The guardians at the gate
If you keep noticing that tendency, remember it's happening for a reason. In a sense, there's an escaping from an experience that is uncomfortable. Ultimately, it's not knowing that we're escaping from, but the uncertainty of mystery, the reality that existence is outside of thought. There is a realm where knowing isn't the mental knowing we're talking about. You can use the word "knowing" to point to the knowing of our true nature experientially; that's where words fail. But the knowing we're discussing here is mental knowing, and there is a realm where that simply doesn't have room or existence.
That's what we're trying to recognize, because it's present right now. Meditation is a way to glimpse it. People access it through drugs, or high-intensity experiences, or very developed hobbies. People start to tune into that "beyond mind." But it's not something you achieve.
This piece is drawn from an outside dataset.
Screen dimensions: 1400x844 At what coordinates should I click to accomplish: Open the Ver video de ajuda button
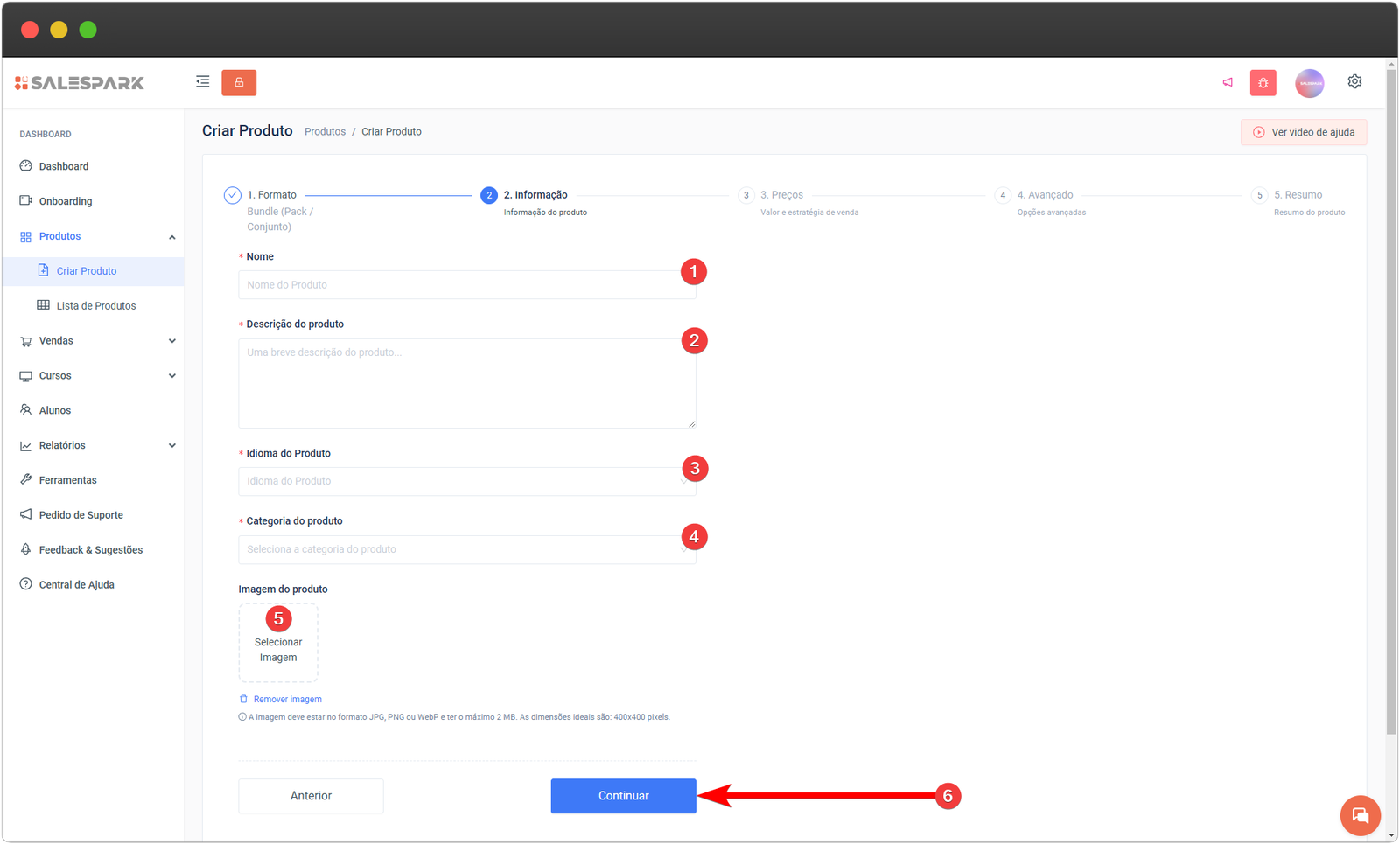1303,132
It's something where you basically create a quietness in the mind and see what's already there. The mind is inside of that not-knowing. The mind is inside of that silence.
There are gates, and there are guardians of those gates. The guardians are our fears and our pains. By being able to sit with our fears, our pains, our discomforts (and I use the words "fear" and "pain" broadly to mean anything we don't want to experience, because shame is a form of pain, a form of fear; you can get into all the nooks and crannies, but it comes down to fear and pain), those guardians are what we don't want to sit with.
You'll see this in religions, in contemporary meditation practices. Doing twelve days of vipassana: what's that about? It's to sit with what's happening, sit with what you're feeling, sit with your crazy mind. There are different strategies and techniques. I did a little bit of that in the meditation today: bring you straight into what you don't want to sit with right now, and sit with it. Practice that. But also, simultaneously, recognize that it's not going to get you anywhere. There's nowhere to go. It's already here. In that kind of tension, something can start to move, or you can see through it. Then freedom is not a thing, or the opposite thing, or one thing or another.
One last thing. Specifically when you notice your mind going, "Oh, I got it, I know it," let a little note go off: "Ah, here I am again." But don't stop there. Now ask: what is going on? What am I feeling? Because the "got it" is wrapping things up and moving you away from that.